**Text shown**
★ ★ ★

However, they also underline challenges like limited infrastructure and high initial investment requirements, which often deter widespread adoption. While existing literature collectively establishes the value of AI in logistics, especially in terms of efficiency and performance enhancement, few studies have explored its direct impact within the Indian manufacturing sector. Given India’s unique infrastructural and economic landscape, this study seeks to bridge that gap by empirically examining the role of AI-powered logistics systems and their contribution to improved operational outcomes.
Objective
• To investigate how predictive analytics enabled by Artificial Intelligence influence logistics performance, with specific emphasis on reducing transportation expenses and improving delivery timelines within Indian manufacturing organizations.
• To assess the correlation between varying levels of AI adoption and overall supply chain effectiveness, offering data-driven insights that can guide strategic logistics planning for practitioners and policy developers.
Hypotheses
H1: AI-driven predictive analytics significantly reduces transportation costs in Indian manufacturing companies.
H2: AI-based route optimization has a positive impact on on-time delivery performance in Indian manufacturing companies.
The study employed an online structured questionnaire to collect data from logistics professionals in Indian manufacturing companies, focusing on AI adoption and its impact on logistics efficiency. The questionnaire consists of three sections: demographic and company profile, AI adoption in logistics, and logistics efficiency indicators. The demographic section captured details such as company size, industry sector, years of AI adoption, and respondents’ roles. The AI adoption section measured the extent of AI-based demand forecasting and route optimization usage, along with the overall use of AI integration in the companies. The third section assessed key performance metrics, including transportation costs and on-time delivery rates before and after AI implementation.

★ ★ ★

**Problem to work on**
Retype the stretch of the study text above from "However, they also" through "Indian manufacturing organizations." without any change.

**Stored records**
★ ★ ★

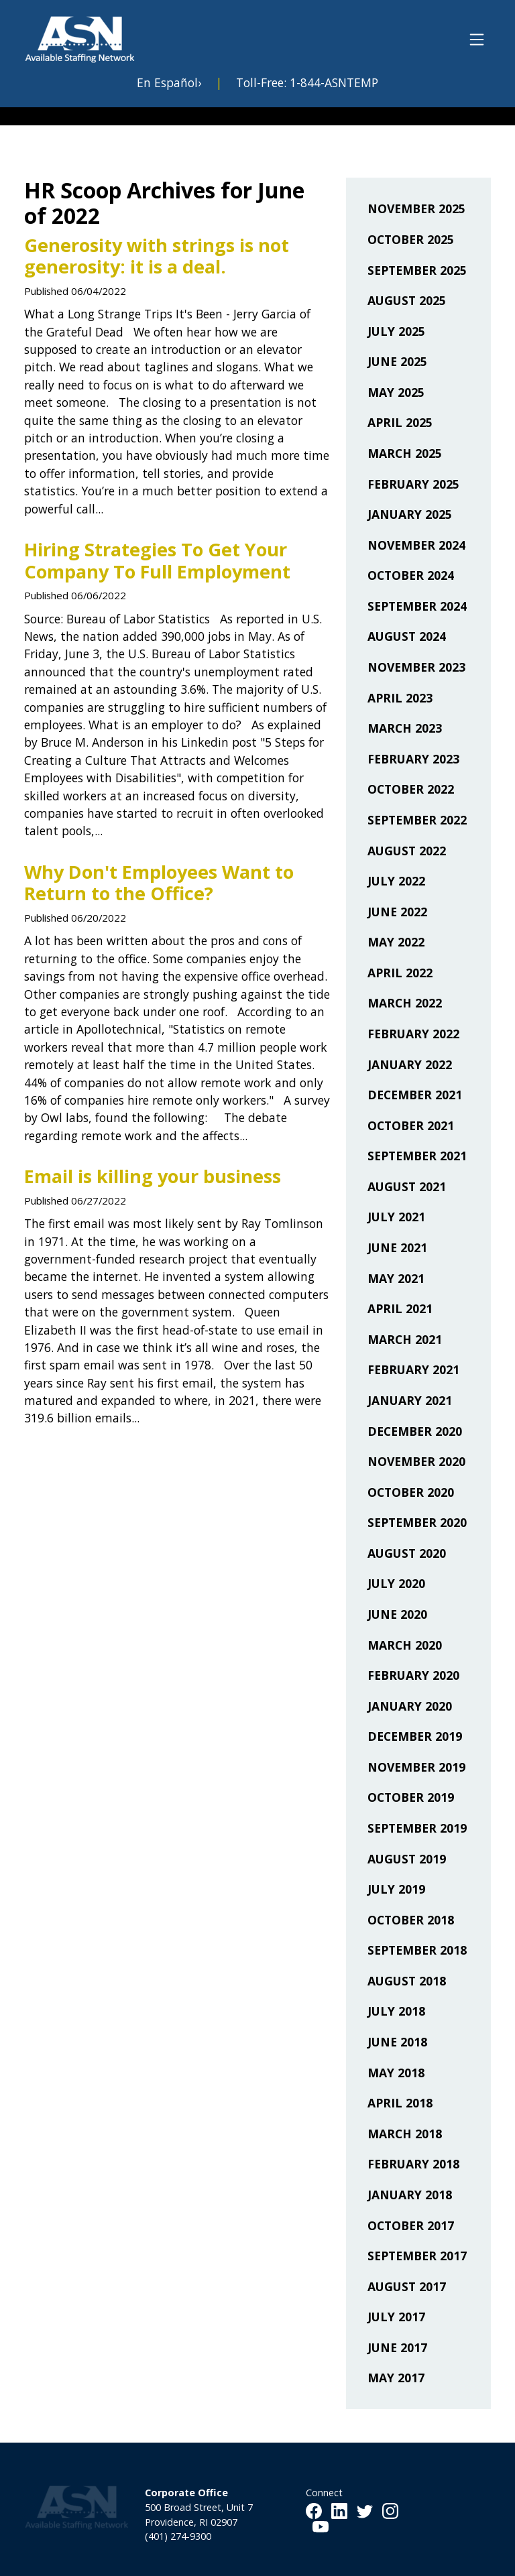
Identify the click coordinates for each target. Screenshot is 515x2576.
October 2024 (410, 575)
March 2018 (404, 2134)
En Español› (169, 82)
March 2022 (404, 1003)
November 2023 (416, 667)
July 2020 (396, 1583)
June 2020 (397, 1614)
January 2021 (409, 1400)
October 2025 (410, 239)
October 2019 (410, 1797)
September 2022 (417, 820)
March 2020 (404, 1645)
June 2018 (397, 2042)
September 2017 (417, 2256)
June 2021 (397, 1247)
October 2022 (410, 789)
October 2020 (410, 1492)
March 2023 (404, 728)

★ ★ ★

**Output for this exercise**
However, they also underline challenges like limited infrastructure and high initial investment requirements, which often deter widespread adoption. While existing literature collectively establishes the value of AI in logistics, especially in terms of efficiency and performance enhancement, few studies have explored its direct impact within the Indian manufacturing sector. Given India’s unique infrastructural and economic landscape, this study seeks to bridge that gap by empirically examining the role of AI-powered logistics systems and their contribution to improved operational outcomes.
Objective
• To investigate how predictive analytics enabled by Artificial Intelligence influence logistics performance, with specific emphasis on reducing transportation expenses and improving delivery timelines within Indian manufacturing organizations.